» **Consegna**
Puoi duplicare alla lettera il tratto dei record che va dalla riga contenente "Where should I click to: Open" fino alla fine dei record, estremi inclusi? Nella risposta ometti le immagini.

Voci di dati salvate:
§

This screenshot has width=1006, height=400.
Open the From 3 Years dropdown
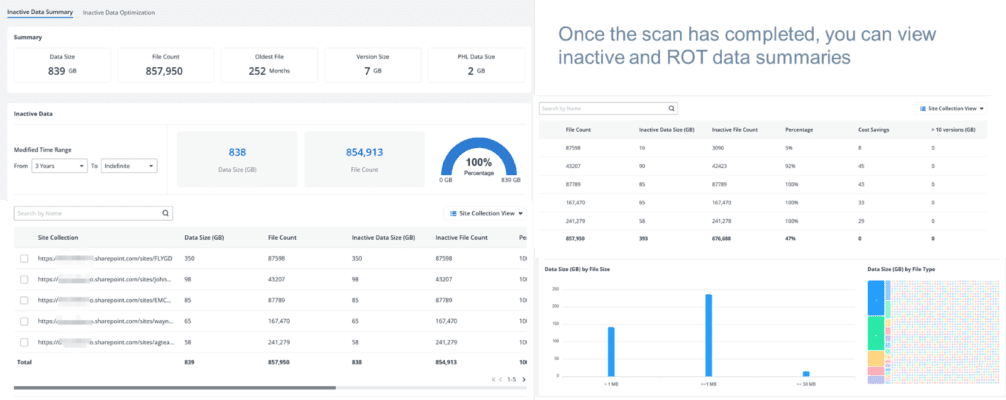(60, 166)

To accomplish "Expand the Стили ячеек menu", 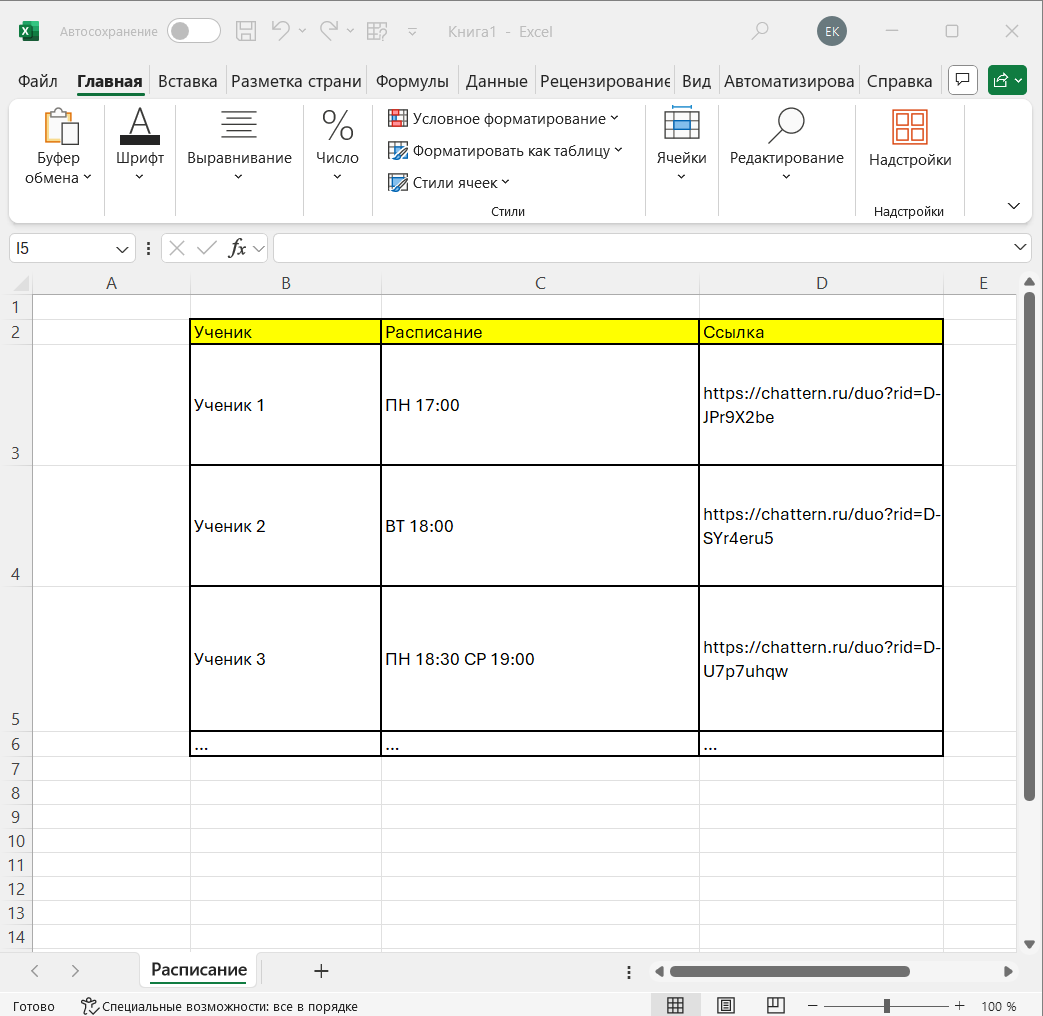I will click(x=448, y=182).
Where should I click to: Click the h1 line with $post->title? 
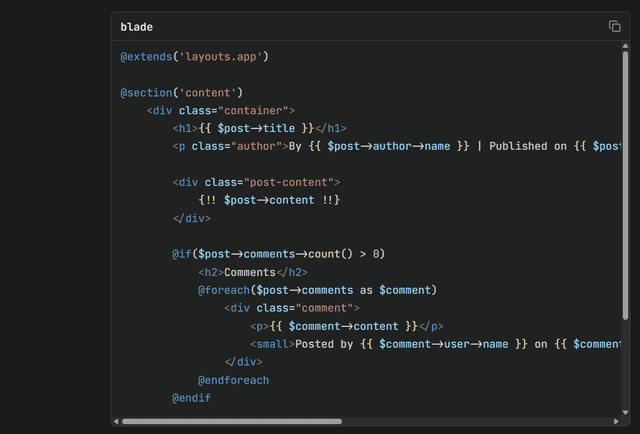point(259,128)
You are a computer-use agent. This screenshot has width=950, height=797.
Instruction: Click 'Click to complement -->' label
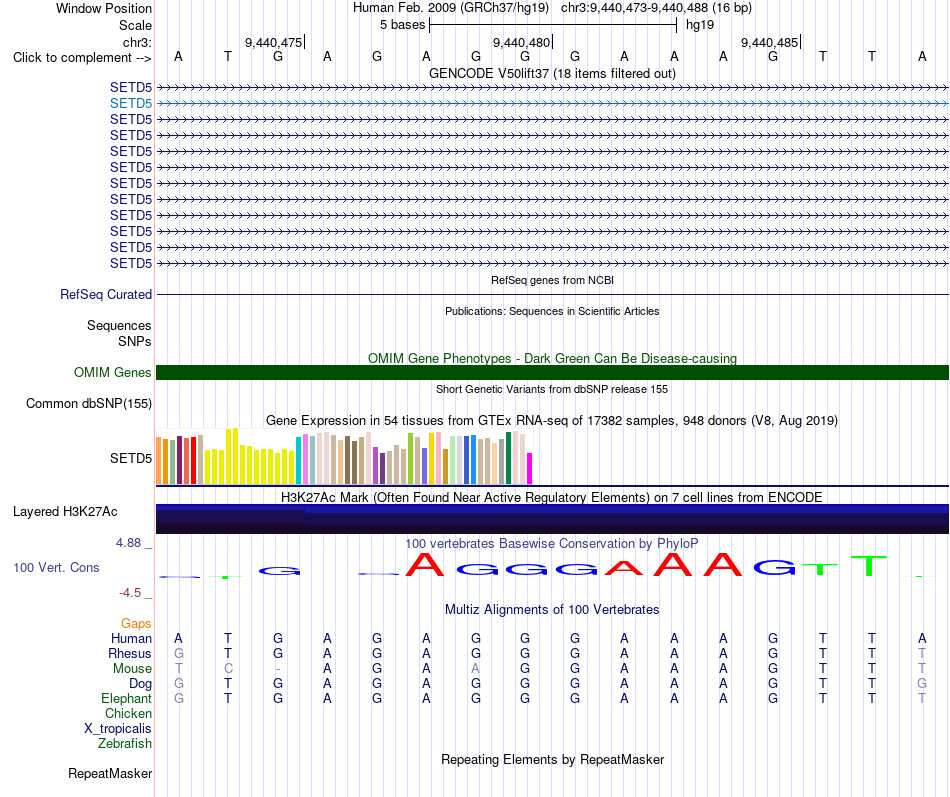pos(82,58)
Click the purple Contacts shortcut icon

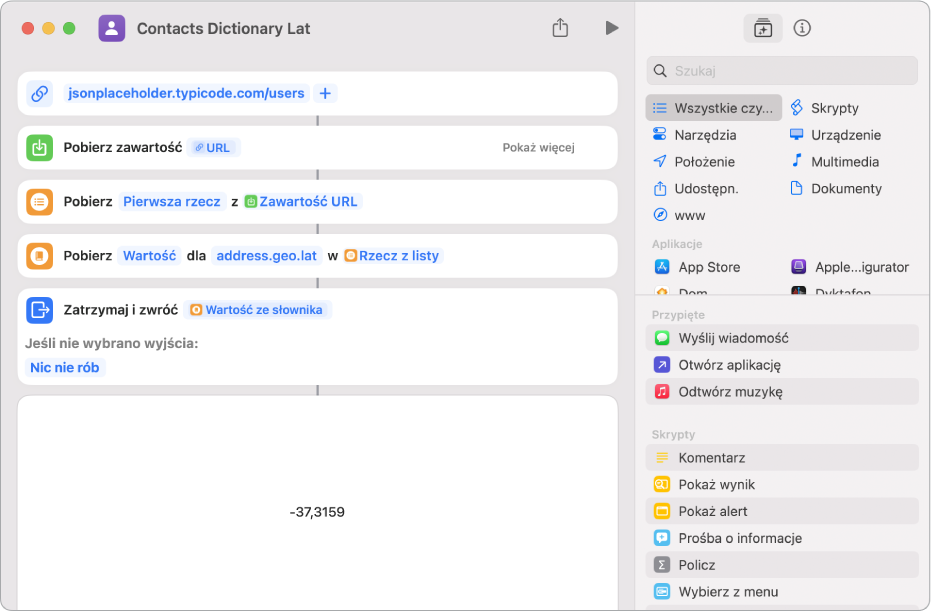pos(112,28)
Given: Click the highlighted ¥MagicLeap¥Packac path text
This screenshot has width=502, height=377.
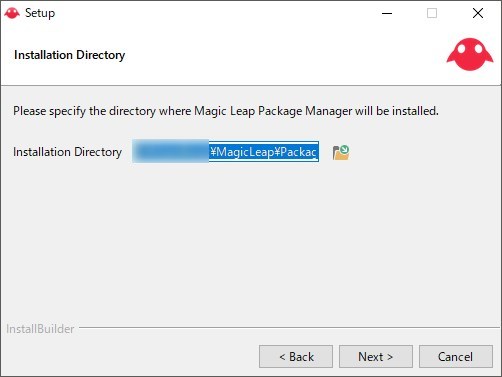Looking at the screenshot, I should click(263, 152).
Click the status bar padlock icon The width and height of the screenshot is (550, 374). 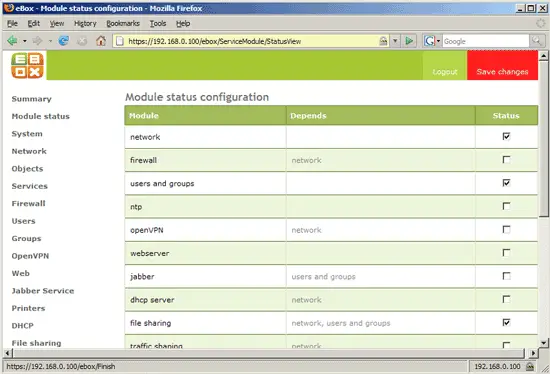point(530,367)
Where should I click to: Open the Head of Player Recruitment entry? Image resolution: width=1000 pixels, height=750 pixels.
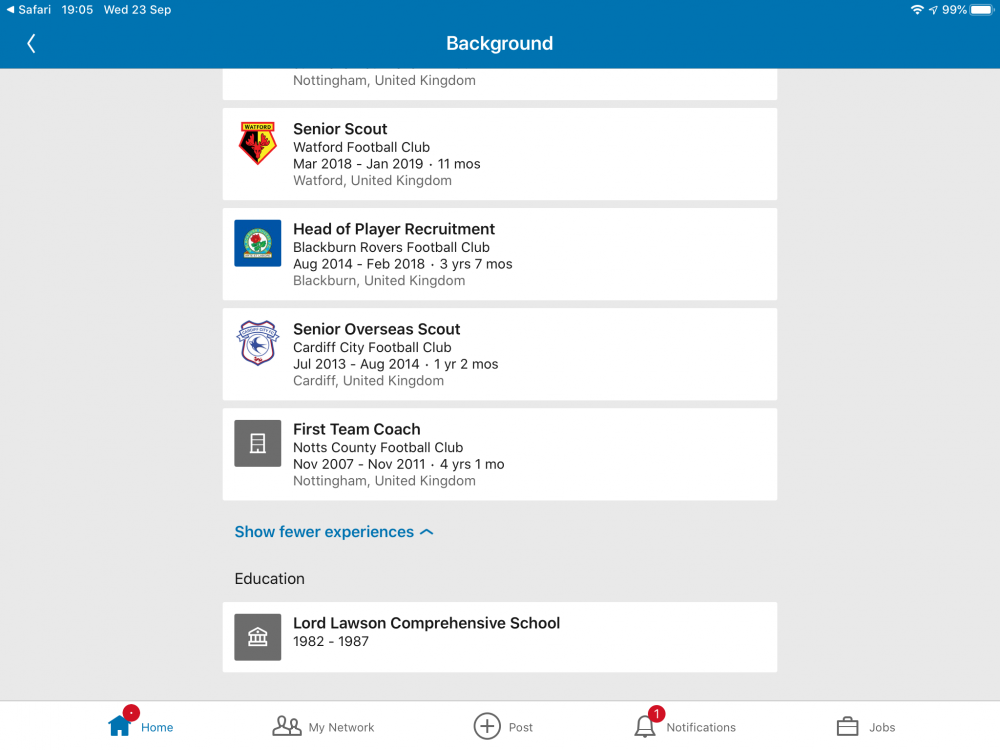(393, 229)
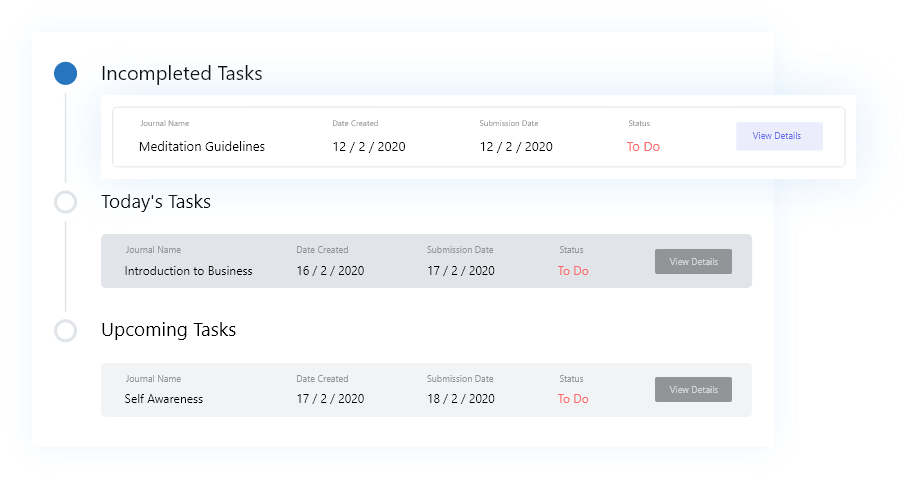Click the 16 / 2 / 2020 created date

point(330,271)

§

» **Soluzione**
Where should I click to: Open the Head of Player Recruitment entry? Image resolution: width=1000 pixels, height=750 pixels.
(393, 229)
Click the 16 / 2 / 2020 created date

point(330,271)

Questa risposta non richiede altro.